Mime: Poisonous spittle spews from his lips: if you’re spattered by gobbets of spit, your flesh and bones will waste away.
Siegfried: That the spittle’s bane won’t harm me, I’ll step to one side of the beast.
Mime: A serpent’s tail he uncoils: if he twines it about you (#126?) and grips you tight, your limbs will break like glass.
Siegfried: To save me from the lash of his tail I’ll keep the wicked beast in view.
Mime has tried to allay Siegfried’s doubt by assuring him that if Siegfried doesn’t learn fear here at Fafner’s cave, he’s unlikely to learn it at any other time or place. This is an oblique reference to the fact that Bruennhilde, who received Wotan’s confession, protects Siegfried - who is Wotan reborn minus consciousness of his loathsome identity and corrupt history – both from Wotan’s remembrance of his disreputable past, and from foresight of the fearful end which Erda predicted. Thanks to Bruennhilde, Siegfried lives wholly in the present. And of course Fafner, a metaphor for man’s universal, existential fear, which takes into account things which are present neither in time or space, transcends the limits of time and space, and of the individual man’s consciousness.
When Mime describes in prosaic terms the specific ways in which Fafner can physically harm Siegfried, Siegfried self-confidently asserts, in response to each specific threat, that he will be appropriately prudent in avoiding them. But of course it is not so much Fafner, Wotan’s guardian of the Ring, Tarnhelm, and Hoard, that is to say, religious faith’s fear of objective knowledge, which is the threat, but that knowledge itself. Because Siegfried is protected by Bruennhilde, his unconscious mind, from suffering consciousness of that threat which paralyzed Wotan, Siegfried does not foresee any harm that Fafner (i.e., that what Fafner guards, forbidden knowledge) could possibly do to him. It is for this very reason that Siegfried is destined to kill Fafner, for Fafner’s death is an automatic consequence of Siegfried’s existence.

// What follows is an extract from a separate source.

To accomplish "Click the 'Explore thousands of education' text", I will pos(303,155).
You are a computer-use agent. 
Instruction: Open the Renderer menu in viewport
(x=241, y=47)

Before we are well embarked on a consideration of S.2.2 we need to examine more closely the link between imagination, for which the Tarnhelm stands (considering it was through the Tarnhelm’s magic that both Alberich and Fafner transformed themselves into a Serpent, whose motival incarnation is #48), and the self-delusion which religious faith encourages. Feuerbach argues that faith expresses imagination’s power to transform reality into something considered to be illusory, and to transform what is illusory into something held to be true:
“Faith is the power of the imagination, which makes the real unreal, and the unreal real: in direct contradiction with the truth of the senses, with the truth of reason.” [132F-EOC: p. 242]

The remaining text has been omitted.